* _WHAT IS NEEDED_: All that is needed is each line of the entries holding the word "Select", copied as it stands.

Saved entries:
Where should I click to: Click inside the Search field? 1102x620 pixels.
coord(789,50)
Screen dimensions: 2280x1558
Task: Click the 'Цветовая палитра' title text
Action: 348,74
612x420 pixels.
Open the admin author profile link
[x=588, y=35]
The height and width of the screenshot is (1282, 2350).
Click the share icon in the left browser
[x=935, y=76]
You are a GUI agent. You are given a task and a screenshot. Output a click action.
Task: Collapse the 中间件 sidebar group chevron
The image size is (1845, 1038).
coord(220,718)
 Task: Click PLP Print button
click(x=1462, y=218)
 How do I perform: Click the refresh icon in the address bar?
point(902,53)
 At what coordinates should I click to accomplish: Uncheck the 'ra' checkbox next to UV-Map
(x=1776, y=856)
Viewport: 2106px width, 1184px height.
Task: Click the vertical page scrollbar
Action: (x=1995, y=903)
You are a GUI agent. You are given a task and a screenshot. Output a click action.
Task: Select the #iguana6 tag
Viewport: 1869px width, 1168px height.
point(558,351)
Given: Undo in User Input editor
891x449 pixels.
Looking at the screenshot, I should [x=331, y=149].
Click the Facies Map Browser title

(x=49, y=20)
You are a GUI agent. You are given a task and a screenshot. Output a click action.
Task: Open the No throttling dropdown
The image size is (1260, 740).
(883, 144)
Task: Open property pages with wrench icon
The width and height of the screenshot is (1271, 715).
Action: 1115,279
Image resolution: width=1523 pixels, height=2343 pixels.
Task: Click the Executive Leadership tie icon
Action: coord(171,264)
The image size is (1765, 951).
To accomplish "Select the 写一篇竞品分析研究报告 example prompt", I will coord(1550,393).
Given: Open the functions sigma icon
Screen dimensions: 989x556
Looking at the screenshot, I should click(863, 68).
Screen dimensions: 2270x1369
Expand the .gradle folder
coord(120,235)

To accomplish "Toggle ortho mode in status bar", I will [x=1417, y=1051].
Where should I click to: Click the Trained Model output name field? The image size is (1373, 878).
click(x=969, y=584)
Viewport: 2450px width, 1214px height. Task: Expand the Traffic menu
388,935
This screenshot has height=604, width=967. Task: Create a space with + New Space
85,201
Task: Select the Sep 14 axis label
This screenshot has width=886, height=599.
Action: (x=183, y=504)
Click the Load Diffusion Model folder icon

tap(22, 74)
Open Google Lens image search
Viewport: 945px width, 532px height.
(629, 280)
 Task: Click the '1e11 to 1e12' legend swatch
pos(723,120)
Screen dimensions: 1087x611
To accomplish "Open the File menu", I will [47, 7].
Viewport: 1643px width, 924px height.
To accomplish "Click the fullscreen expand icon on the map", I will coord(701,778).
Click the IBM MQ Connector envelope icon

* _SOLUTION BELOW_:
Task: Select the #iguana6 tag
To accomplish "Select the 写一篇竞品分析研究报告 example prompt", I will coord(1550,393).
Task: Select the Sep 14 axis label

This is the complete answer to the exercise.